(The following article by Chris Gosier was published in the Parsippany Daily Record on April 20.)
PARSIPPANY, N.J. — At a time when New Jersey has more cars than ever, NJ Transit is scrubbing up its customer service to make sure that taking the train remains appealing.
Highway congestion gives the system a solid base of customers who would rather endure a few minor hassles on the train than spend hours in bumper-to-bumper traffic each day. But for off-peak riders who could just as easily spend time in their vehicles, an irritation or two could be enough to derail their interest in utilizing mass transit, experts say.
“In the off-peak hours, there’s a tremendous amount of competition” for riders, said Martin Robins, director of the Voorhees Transportation Policy Institute at Rutgers University.
“Most of the markets are rather fragile for public transportation,” he said. “All you need are a series of bad experiences” to turn off customers and ensure they’ll never come back, he said.
Many of those riders could just as easily drive.
“There are more cars. Families have more automobiles,” Robins said. “The car is the ubiquitous form of mobility” that also may carry a lower per-trip cost.
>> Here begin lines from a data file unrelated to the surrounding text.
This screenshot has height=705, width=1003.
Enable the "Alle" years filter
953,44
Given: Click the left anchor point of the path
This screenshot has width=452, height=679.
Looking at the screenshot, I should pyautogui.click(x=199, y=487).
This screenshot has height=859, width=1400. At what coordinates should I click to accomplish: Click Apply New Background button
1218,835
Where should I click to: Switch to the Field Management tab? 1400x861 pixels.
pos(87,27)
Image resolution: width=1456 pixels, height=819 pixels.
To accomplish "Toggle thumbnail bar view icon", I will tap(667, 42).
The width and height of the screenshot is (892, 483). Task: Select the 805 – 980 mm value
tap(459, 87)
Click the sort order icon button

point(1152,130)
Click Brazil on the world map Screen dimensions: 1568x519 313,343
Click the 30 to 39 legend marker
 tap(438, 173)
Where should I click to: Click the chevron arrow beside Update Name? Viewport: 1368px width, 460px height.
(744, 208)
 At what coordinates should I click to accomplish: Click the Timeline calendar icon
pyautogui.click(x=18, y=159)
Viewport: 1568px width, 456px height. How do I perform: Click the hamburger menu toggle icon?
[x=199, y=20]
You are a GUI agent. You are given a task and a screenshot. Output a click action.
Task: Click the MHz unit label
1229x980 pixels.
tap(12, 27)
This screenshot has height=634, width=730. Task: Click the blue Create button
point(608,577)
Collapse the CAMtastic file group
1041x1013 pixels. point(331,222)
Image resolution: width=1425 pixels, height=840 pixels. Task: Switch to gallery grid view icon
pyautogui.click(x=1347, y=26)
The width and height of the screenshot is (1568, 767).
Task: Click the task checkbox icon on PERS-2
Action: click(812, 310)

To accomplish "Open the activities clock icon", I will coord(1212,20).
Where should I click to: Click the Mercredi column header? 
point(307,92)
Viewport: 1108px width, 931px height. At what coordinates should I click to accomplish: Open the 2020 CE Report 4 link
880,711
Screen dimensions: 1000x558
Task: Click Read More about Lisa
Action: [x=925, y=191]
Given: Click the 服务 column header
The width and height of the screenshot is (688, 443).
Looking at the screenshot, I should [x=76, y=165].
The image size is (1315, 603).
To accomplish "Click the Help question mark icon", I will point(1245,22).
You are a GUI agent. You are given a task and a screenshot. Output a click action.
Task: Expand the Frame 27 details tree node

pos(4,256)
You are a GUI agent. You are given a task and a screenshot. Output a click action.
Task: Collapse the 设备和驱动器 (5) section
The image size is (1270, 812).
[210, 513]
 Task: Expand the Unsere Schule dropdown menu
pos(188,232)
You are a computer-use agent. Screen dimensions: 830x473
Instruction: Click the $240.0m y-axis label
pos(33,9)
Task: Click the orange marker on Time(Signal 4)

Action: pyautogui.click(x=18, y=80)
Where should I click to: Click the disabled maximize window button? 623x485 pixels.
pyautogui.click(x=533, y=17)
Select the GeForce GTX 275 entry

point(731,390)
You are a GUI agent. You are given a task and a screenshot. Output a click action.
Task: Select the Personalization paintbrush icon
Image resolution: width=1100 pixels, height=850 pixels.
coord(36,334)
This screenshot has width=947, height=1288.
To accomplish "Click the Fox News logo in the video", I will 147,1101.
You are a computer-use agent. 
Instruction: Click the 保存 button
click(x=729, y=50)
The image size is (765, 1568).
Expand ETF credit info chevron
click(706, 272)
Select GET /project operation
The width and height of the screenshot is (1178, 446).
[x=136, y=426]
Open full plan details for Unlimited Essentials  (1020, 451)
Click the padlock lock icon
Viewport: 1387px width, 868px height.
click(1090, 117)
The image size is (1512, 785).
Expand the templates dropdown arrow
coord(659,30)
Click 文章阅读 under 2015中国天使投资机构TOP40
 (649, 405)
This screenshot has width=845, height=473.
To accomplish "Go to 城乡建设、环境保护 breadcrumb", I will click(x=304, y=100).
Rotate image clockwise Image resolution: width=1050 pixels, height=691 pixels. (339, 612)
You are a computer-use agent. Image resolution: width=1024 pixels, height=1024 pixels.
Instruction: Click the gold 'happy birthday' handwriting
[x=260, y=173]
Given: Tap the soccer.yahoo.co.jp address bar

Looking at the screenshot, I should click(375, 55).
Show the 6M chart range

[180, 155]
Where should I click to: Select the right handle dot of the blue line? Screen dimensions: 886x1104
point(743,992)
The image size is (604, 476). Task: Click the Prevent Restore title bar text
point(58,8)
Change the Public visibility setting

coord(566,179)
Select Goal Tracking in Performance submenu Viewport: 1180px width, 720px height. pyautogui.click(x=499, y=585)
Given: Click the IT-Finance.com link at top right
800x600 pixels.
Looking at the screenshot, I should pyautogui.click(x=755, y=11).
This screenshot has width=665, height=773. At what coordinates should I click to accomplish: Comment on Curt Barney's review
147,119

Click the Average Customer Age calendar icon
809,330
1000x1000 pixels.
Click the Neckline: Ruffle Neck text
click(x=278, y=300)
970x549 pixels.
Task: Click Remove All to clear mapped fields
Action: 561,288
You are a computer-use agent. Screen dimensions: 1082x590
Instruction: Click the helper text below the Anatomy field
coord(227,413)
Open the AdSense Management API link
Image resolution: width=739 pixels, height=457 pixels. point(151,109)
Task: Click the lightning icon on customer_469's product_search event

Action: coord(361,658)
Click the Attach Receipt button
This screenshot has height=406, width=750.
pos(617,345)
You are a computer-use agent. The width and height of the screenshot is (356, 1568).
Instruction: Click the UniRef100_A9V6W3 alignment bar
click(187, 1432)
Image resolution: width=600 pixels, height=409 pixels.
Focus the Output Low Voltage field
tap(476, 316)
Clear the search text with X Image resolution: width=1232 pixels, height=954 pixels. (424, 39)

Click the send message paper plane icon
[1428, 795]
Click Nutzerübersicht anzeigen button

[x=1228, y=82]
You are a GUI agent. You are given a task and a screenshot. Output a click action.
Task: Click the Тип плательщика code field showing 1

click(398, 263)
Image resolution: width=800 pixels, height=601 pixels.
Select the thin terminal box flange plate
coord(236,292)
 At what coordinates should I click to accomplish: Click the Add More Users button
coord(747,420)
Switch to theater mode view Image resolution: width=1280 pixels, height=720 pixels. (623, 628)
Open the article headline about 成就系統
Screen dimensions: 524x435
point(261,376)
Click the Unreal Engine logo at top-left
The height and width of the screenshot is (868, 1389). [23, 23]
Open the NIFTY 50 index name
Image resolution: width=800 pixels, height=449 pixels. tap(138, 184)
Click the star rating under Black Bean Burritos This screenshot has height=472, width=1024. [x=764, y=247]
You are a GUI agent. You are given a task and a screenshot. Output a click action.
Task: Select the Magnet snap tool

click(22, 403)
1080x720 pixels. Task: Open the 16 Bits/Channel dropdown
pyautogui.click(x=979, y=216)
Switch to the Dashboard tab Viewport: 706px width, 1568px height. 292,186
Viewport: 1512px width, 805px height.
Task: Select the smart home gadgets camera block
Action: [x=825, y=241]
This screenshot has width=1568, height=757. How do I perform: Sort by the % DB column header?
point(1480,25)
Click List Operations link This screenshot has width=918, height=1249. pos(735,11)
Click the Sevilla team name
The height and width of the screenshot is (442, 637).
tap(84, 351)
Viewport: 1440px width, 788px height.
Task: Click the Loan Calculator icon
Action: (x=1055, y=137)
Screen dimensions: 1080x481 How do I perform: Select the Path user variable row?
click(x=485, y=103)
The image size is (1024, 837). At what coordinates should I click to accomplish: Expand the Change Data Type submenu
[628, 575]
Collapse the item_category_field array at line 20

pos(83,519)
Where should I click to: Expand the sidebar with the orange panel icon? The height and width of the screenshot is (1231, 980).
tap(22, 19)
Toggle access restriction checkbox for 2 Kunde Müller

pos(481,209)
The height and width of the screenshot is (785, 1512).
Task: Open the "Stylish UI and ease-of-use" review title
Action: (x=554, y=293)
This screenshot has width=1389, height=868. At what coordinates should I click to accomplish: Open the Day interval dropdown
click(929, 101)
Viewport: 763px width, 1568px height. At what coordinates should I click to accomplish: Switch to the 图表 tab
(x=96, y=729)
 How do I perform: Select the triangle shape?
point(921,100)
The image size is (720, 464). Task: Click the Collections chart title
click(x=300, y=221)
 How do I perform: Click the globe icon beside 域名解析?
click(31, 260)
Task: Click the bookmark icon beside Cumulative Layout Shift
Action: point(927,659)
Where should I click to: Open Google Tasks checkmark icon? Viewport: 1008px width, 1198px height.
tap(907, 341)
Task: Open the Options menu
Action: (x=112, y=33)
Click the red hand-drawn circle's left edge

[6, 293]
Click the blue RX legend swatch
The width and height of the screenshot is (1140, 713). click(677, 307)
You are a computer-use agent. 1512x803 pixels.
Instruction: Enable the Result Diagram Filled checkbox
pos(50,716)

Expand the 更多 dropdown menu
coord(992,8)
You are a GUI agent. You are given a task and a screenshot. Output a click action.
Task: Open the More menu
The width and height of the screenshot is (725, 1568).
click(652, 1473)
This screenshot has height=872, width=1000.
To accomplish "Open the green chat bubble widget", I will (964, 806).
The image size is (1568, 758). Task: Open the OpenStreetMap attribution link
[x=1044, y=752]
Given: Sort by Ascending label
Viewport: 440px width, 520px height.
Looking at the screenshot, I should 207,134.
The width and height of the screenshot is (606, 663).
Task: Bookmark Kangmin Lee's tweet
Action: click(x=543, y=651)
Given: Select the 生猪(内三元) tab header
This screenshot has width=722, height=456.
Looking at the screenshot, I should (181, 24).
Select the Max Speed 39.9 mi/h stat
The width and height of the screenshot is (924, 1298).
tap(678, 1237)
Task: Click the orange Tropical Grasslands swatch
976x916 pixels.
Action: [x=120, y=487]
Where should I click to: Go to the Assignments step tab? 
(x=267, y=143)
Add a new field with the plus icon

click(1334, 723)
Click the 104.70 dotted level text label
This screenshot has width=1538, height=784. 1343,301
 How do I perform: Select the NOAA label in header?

NJ Transit made no mention of attracting off-peak riders when it announced its customer service initiative earlier this month, but a spokeswoman allowed that “certainly, our goal is to get people out of their cars and onto our system.”
“It’s also focused on our existing customers, and making sure they are getting the (best) value,” said the spokeswoman, Penny Bassett Hackett.
NJ Transit is targeting dozens of small irritants in the “back to basics” customer service program launched April 11.
Ten-trip tickets will be good for a year, not just two months. Monthly passes will be available through the NJ Transit Web site. Toilets on rail cars will be replaced more often — once every six months — to address odor complaints.
Trains will get light cleanings during the day, such as trash pickup or cleaning up spills. That’s in addition to a new policy of scrubbing the inside of rail cars twice as often — every 45 days, rather than every 90 days.
Tickets also will be printed more quickly at vending stations for bus and light rail — four seconds, compared with the current 13.
That’s one minor irritation that, on some days, doesn’t seem so minor, said Len Resto, president of the New Jersey Association of Railroad Passengers.
“You have the rail car waiting there with the door open, (and) as soon as the ticket comes out, the doors close,” he said. “A lot of times, you don’t know how frustrating that can be. You had a really bad day, and you wind up missing a train because you couldn’t get your ticket out of a machine fast enough.”
The initiative is “about transforming the culture to one that is centered on the customer,” NJ Transit Executive Director George Warrington said.
Although NJ Transit “has a pretty good history” of customer service, it typically hasn’t been the highest priority for railroads, which tend to be monopolistic, Robins said.
“There’s a tendency built into this industry to downgrade the importance of customer service” and focus on financial or labor considerations instead, he said.
Resto said NJ Transit seems to be focusing on its riders’ biggest peeves.
“If the experience is better, there certainly is room for growth and more passengers in the off-peak,” he said. “If you make it a pleasant experience and make it easy to use and understand, then I think more people would use it.”